Of course, the precise definition of phenotype is crucial. If the samples are not really about (lack of) health, in human or in C. elegans, then any subsequent molecular or bioinformatics analyses will compare apples and oranges and may thus fail. Therefore, it is important to use a good phenotyping of health in human as well as in C. elegans, and on this basis, to collect data as genome-wide as possible. For most of the age-related diseases that we use to define health in humans, there is no C. elegans counterpart. E.g., as C. elegans has no heart, it cannot have any heart diseases. In addition, the aging process that may underlie most of these age-related diseases is poorly characterized and hard to quantify in humans. Nonetheless, locomotion degrades with age in both species, due to changes at the muscle as well as neural level. Two related features of physical function, that is, grip strength [111] and the ability to sit and rise from the floor [112] are good predictors of all-cause mortality in humans. Likewise, both in humans and in C. elegans, the ability to withstand various forms of stress decreases with age [113, 114]. Thus, at the level of organs or functional systems, both C. elegans and humans show age-related declines in performance, that may well be due to underlying processes that are similar at the cellular and molecular level. Moreover, the investigation of healthspan in C. elegans already identified additional ageing-related genes, e.g. for EGF signaling, which is known for its connection to ageing in mammals [115, 116]. Interestingly, in C. elegans, the EGF-regulator HPA-2 was identified by analyzing locomotion but not lifespan [117] highlighting the usefulness for phenotyping-assays distinct from lifespan.
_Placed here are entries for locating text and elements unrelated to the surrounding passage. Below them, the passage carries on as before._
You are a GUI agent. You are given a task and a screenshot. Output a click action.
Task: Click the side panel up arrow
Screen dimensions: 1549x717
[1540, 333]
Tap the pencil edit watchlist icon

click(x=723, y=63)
This is underlined by the observation that locomotion is impaired during ageing in mammals and C. elegans in a similar way [118].
Overall, we suggest that within the limitations of currently available data, the health genes we assembled, the healthspan pathways we constructed based on these, and the overlap we then found between species, are a first glimpse of the species-specific and cross-species molecular basis of health.